CUDA Kernel Not Updating Global Variable
- by Taher Khokhawala
I am facing the following problem in a CUDA kernel. There is an array "cu_fx" in global memory. Each thread has a unique identifier jj and a local loop variable ii and a local float variable temp.
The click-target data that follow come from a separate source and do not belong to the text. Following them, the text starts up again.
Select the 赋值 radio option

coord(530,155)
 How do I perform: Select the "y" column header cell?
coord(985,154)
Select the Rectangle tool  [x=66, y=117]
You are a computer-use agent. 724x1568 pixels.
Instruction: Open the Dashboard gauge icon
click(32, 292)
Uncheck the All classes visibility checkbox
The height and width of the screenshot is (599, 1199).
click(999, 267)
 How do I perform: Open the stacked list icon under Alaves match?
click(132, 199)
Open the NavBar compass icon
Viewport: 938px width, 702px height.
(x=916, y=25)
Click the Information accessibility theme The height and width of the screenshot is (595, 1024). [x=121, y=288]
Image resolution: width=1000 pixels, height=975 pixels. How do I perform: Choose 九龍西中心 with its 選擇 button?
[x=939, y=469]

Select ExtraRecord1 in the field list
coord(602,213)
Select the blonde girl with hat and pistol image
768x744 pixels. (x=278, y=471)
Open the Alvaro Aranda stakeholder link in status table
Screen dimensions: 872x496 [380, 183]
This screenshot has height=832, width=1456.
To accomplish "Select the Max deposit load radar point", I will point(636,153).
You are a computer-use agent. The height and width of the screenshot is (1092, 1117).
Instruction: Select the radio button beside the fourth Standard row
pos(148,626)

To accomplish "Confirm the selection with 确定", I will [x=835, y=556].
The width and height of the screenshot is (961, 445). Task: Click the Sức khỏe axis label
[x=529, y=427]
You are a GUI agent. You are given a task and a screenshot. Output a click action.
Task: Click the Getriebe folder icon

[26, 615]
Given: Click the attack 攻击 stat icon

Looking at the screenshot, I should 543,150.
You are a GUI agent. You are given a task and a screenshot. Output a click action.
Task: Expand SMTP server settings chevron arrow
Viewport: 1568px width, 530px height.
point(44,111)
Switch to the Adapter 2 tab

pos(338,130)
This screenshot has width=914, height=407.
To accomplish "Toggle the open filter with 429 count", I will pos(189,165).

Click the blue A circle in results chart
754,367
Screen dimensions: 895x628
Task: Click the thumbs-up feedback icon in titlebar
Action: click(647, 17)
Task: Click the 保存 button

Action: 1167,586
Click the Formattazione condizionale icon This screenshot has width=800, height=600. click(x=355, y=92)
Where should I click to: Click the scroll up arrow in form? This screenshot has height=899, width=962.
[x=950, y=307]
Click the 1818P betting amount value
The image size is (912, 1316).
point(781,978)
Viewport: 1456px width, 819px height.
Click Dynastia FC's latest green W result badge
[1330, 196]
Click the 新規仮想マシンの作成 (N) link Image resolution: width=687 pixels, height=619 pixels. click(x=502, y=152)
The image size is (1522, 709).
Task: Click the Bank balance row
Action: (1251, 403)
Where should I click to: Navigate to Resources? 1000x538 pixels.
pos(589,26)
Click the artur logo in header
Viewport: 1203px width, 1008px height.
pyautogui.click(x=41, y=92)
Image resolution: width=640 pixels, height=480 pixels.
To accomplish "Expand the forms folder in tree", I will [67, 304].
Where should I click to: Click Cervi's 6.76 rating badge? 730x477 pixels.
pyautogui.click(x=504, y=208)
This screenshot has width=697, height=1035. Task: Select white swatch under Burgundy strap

Following code is not working. It is not at all changing cu_fx[jj]. At the end of loop cu_fx[jj] remains 0.
ii = 0;
cu_fx[jj] = 0;
while(ii < l)
{
if(cu_y[ii] > 0)
cu_fx[jj] += (cu_mu[ii]*cu_Kernel[(jj-start_row)*Kernel_w + ii]);
else
cu_fx[jj] -= (cu_mu[ii]*cu_Kernel[(jj-start_row)*Kernel_w + ii]);
ii++;
}
But when I rewrite it using a temporary variable temp, it works fine.
ii = 0;
temp = 0;
while(ii < l)
{
if(cu_y[ii] > 0)
temp += (cu_mu[ii]*cu_Kernel[(jj-start_row)*Kernel_w + ii]);
else
temp -= (cu_mu[ii]*cu_Kernel[(jj-start_row)*Kernel_w + ii]);
ii++;
}
cu_fx[jj] = temp;
Can somebody please help with this problem. Thanking in advance.